With this, I figured I could iterate through the points that make up the line and then determine if the new point should get inserted before that respective point or not. This almost works, but something is off.

findInsertionIndex : function(x,y){
    var count = this.points.length-1;
    var p1 = this.points[0];
    var p2 = { x : p1.x, y : p1.y };
    var offset = this.offset();
    var direction, pos;

    for(i = 1; i < count;i++){
        p2.x += this.points[i].x;
        p2.y += this.points[i].y;
        direction = this.getLineDirection(p1,p2,offset);
        pos = this.getPointPosition(null,offset,p2);

        //TODO: handle vertical lines
        if(direction > 0 && direction < 4){
            if(x < pos.x){
                break;
            }
        } else if (direction > 4){
            if(x > pos.x){
                break;
            }
        }

        p1 = p2;
    }

    return i;
}

I suck at math, but this seemed like a logical approach.
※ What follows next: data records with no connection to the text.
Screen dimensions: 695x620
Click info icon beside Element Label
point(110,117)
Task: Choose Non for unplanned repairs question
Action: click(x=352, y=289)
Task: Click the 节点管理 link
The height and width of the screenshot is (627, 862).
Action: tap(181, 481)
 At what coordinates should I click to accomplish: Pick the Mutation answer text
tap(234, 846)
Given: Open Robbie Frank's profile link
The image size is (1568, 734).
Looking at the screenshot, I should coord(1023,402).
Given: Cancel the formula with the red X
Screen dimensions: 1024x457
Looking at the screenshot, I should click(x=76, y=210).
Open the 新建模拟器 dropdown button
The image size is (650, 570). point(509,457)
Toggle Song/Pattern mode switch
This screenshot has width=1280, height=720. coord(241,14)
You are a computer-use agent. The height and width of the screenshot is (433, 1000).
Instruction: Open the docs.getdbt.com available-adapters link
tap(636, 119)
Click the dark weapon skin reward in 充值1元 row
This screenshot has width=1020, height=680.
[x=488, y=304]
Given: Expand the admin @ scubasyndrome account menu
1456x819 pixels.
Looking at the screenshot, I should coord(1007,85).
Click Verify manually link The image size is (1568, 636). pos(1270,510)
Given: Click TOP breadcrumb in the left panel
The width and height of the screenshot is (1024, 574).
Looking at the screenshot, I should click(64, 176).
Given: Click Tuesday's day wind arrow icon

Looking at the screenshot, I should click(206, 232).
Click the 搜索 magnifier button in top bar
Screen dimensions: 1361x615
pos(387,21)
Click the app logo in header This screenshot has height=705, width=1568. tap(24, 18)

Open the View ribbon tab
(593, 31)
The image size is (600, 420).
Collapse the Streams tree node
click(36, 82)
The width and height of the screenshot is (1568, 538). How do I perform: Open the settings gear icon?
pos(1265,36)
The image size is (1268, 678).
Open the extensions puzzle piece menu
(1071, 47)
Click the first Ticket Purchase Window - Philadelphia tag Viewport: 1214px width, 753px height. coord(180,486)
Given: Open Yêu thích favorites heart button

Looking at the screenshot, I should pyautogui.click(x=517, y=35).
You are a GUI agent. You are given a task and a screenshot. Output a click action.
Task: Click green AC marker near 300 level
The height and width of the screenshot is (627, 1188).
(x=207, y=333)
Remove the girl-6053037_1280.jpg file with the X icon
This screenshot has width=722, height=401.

I'm thinking there is probably a better way to do this. If anyone can point me in the right direction, I would appreciate it.

Ok, no more cheap puns :)

Edit

Thanks to @MvG, here is the completed findInsertionIndex block for reference:

findInsertionIndex : function(x,y){
    var count = this.points.length;
    var offset = this.offset();
    var p1 = this.getPointPosition(0,offset), p2;
    var direction, pos, ox, oy, dx, dy, t, ex, ey, errSq,best,bestIndex = count-1;

    for(var i = 1; i < count;i++){
        p2 = this.getPointPosition(i,offset);
        ox = x - p1.x;
        oy = y - p1.y;
        dx = p2.x - p1.x;
        dy = p2.y - p1.y;

        t = (ox*dx + oy*dy)/(dx*dx + dy*dy);
        if (t < 0) t = 0;
        if (t > 1) t = 1;
        ex = t*dx - ox;
        ey = t*dy - oy;
        errSq = ex*ex + ey*ey;
        if (!best || errSq < best) {
          best = errSq;
          bestIndex = i;
        }

        p1 = p2;
    }

    return bestIndex;

}
Was it helpful?

Solution

Drop the slope concept, since it forces you to do special cases for vertical lines. Instead, you can compute something like this:

ox = x - p1.x;
oy = y - p1.y;
dx = p2.x - p1.x;
dy = p2.y - p1.y;
t = (ox*dx + oy*dy)/(dx*dx + dy*dy);
if (t < 0) t = 0;
if (t > 1) t = 1;
ex = t*dx - ox;
ey = t*dy - oy;
errSq = ex*ex + ey*ey;
if (errSq < best) {
  best = errSq;
  bestIndex = i;
}

This looks at the point on each segment which is closest to your input point. It first determines a parameter t which tells you where along the segment this closest point occurs. This is the dot product of the direction vector of the line (dx,dy) and the vector from the starting point to the mouse point (ox,oy), divided by the squared norm of the direction vector. Capping this t to the [0,1] range, you restruct yourself to the segment instead of the whole line. Then you can compute the difference vector (ex,ey) between this closest point and your input point, and take its squared norm as a measure of how close to the current segment the input point actually is. Iterate over all line segments and remember the best, and you are done.